Straight ticket voting issue shows politics makes strange bedfellows

ACHTUNG: This is not a “fair and balanced” story. It is an editorial by the editor.straight-ticketsteve-shoemaker

Yes indeed, friends, politics makes strange bedfellows.

Despite the Republican State Legislature’s passage of a law to outlaw straight-ticket voting and Attorney General Bill Schuette’s desperate efforts to make it stick, voters in the Nov. 8 general election will be permitted to vote their party’s line up and down the ballot.

Though many Democrats are rejoicing at the news the U.S. Supreme Court won’t hear Schuette’s last-minute appeal, some are saddened. I speak of 72nd District Democratic Party candidate for State Representative Steve Shoemaker, who stood to benefit from ticket splitting.

Shoemaker acknowledged not long ago that one of the reasons he finally decided to “take the plunge” into the political arena was passage of a state law that insists all citizens select candidates one by one rather than just mark the straight-party option at the top of ballot.

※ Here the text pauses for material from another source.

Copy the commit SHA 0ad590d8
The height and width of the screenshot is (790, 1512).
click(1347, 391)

In these parts of Michigan, particularly in neighboring Ottawa County, a large percentage of voters go straight Republican. This habit has caused a lot of Democrats to refrain from running for office because they’d just get clobbered by the GOP elephant stampede and the ease of filling in just one circle.

Shoemaker said he had been asked by Allegan County Dems to run for many years, but his reply was that it is futile to take on the machine. The trail of tears is littered with so many who have gone before and failed to even get 40% of the vote.

Most recently, retired judge David Gernant couldn’t reach that threshold, even though he was running against a Republican Party racked by the Gamrat-Courser scandal.

Shoemaker this past spring concluded that this might be the best year to give it a shot. He believed the straight-party voting ban would be in effect, thanks to the GOP-controlled Legislature. He thought Gov. Rick Snyder’s awful handling of the Flint water crisis would help him. He saw so much anger over state inaction on roads and often called out current State Rep. Ken Yonker on the issue, telling him Republicans have just about owned state government for the last 20 years, but couldn’t agree on fixing roads badly in need of repair.

So the increase in ability of voters to split their tickets made sense to him as improving his chances as a Democrat. But a court ruling shot down the GOP’s new law and despite the attorney general’s frantic appeals, straight ticket voting will be in place once again in Michigan, one of only 10 states in which it remains legal.

Democrats rejoiced at the news because, as adroitly pointed out by journalist Julie Mack of Kalamazoo, 30% of Dems vote straight party, 19% of Republicans do as well, and about half of voters split their tickets.

And Dems argued that the GOP just wants to solidify its stronghold on elections in Michigan by making it more difficult for poor people, the riff-raff and people of color to go to the polls and make their choices on election day.

Yes, friends, politics makes strange bedfellows. Though Shoemaker agrees with his party on what the Republicans are doing, he had to be rooting on a personal level for their new law to be enacted.